Erde menelan ludah dan mencoba membuka suara. “M-Mam…” bisiknya pelan.

Namun suaranya tenggelam di tengah gema kepanikan yang memenuhi ruangan. Ia hanya bisa diam, menatap pemandangan itu dari ranjang—napasnya berat, tapi yang menyakitkan justru bukan luka di tubuhnya.

Sekar beralih menatap ke arahnya sekilas. “Udah Mama bilang, kan? jangan keluar rumah. Kalian ini kenapa sih gak pernah nurut? Kamu juga Erd, kenapa malah keluyuran? Begini, kan akibatnya.” Nada suaranya tajam, seperti pisau yang menembus sesuatu di dalam diri Erde.

Himmel menunduk, bahunya gemetar, entah karena rasa bersalah atau karena masih shock.

Erde memandangi mereka, pandangannya mulai berkabut. Bukan oleh luka, melainkan kenyataan yang tak lagi bisa ia tampik—setiap kata ibunya terdengar seperti bukti bahwa kasih sayang di rumah itu tak pernah terbagi rata.

Sunyi perlahan menyelinap di antara napas dan detak jam. Erde memejamkan mata, mencoba menelan rasa getir yang seakan menumpuk di tenggorokannya.

Tak lama kemudian, Sekar menggenggam lengan Himmel pelan. “Him, kita pulang dulu, ya. Kamu juga harus istirahat,” ucapnya lembut, meski suaranya bergetar halus. 

Himmel menggeleng cepat. “Gak, Mam, Aku mau di sini dulu, nemenin Erd,” ucapnya lirih. Ia tetap berdiri di sisi ranjang, menggenggam tangan adiknya seolah itu satu-satunya hal yang membuatnya tetap tenang.

“Tapi, Nak, kalau kamu kecapekan, nanti malah drop,” Sekar berusaha membujuk. Tangannya membelai pundaknya pelan. “Kita pulang dulu, ya.  Nanti biar Papa yang temenin Erd di sini.”

Namun Himmel tetap diam. Tatapannya tak lepas dari wajah Erde—ada ketakutan halus di sana, khawatir kalau saat ia pergi, sesuatu akan hilang.

Julian melangkah mendekat, suaranya tenang tapi sarat kelelahan. “Erd, kamu gak apa-apa kan, Papa tinggal dulu sebentar?” tanyanya sambil mengusap rambut anak bungsunya. “Papa anter Mama sama Himm pulang dulu. Nanti Papa balik lagi ke sini.”

Erde menatap mereka satu persatu—ibunya yang menahan tangis, ayahnya yang berusaha tegar, dan kakaknya yang masih menggenggam jemarinya seakan takut kehilangan.

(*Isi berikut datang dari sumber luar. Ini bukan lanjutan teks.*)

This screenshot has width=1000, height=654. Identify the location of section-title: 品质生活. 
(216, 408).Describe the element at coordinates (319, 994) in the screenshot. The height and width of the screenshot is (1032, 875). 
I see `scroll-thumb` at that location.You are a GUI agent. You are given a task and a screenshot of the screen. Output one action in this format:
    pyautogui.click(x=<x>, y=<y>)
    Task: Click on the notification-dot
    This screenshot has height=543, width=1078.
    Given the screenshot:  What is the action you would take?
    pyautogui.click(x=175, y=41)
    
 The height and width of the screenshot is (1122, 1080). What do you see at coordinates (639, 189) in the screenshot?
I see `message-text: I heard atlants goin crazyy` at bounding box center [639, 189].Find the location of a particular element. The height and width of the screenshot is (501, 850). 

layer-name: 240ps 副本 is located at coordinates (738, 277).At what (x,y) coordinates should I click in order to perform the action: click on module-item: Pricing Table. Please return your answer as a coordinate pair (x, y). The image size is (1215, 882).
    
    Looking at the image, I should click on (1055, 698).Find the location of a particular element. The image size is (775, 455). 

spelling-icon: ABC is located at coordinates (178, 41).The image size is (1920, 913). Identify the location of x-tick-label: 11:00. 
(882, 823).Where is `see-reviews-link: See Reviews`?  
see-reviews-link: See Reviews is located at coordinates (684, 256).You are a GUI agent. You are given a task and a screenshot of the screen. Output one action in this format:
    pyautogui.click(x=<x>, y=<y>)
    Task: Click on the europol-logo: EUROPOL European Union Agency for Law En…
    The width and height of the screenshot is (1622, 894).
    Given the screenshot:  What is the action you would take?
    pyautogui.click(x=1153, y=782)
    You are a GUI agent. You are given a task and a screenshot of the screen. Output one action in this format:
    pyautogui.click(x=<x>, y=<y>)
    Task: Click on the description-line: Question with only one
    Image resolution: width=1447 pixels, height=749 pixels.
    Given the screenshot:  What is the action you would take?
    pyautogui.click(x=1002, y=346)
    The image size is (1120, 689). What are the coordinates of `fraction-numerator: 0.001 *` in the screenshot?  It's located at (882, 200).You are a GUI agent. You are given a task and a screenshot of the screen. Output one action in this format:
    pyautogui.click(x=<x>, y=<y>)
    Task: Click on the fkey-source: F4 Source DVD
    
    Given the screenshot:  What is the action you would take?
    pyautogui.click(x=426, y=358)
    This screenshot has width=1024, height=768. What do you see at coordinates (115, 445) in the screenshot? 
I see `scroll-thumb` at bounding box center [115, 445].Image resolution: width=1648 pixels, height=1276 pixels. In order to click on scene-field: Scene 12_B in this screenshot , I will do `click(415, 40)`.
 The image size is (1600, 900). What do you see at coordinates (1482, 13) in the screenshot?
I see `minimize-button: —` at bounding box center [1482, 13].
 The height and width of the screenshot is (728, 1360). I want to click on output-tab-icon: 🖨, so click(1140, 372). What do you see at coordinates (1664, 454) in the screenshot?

Ia membuka mulut, tapi tak ada kata yang keluar. Akhirnya ia hanya mengangguk pelan. 

Himmel menggigit bibirnya, lalu perlahan melepaskan genggamannya. “Kalau ada apa-apa… kabarin gue, ya, Erd,” ucapnya lirih, suaranya nyaris pecah.

Pintu menutup perlahan, menyisakan dengung samar dari lorong yang kembali sepi. Erde terdiam, menatap langit-langit—cahaya lampu bergetar lembut di matanya yang berkabut—tanpa setetes pun air mata jatuh.

Semuanya terasa sunyi. Bahkan napasnya sendiri terdengar asing, seperti gema kecil di ruangan yang terlalu sepi.

Ia memalingkan wajah ke arah jendela, seolah mencari langit. Entah siang atau malam, semuanya terlihat sama—abu-abu dan jauh.

“Gue udah biasa sendiri,” bisiknya—suara yang pecah di antara detak waktu dan napas yang tersendat.

Keheningan kembali mengambil alih ruangan. Jarum jam bergerak pelan, seolah mencatat sesuatu yang perlahan retak di dalam dirinya.

❖❖❖

Langkah kaki terdengar pelan menyusuri koridor rumah sakit. Suara sepatu dan gema obrolan samar mengiringi mereka hingga berhenti di depan pintu berwarna putih.

Himmel menoleh ke Lyra dan tersenyum kecil.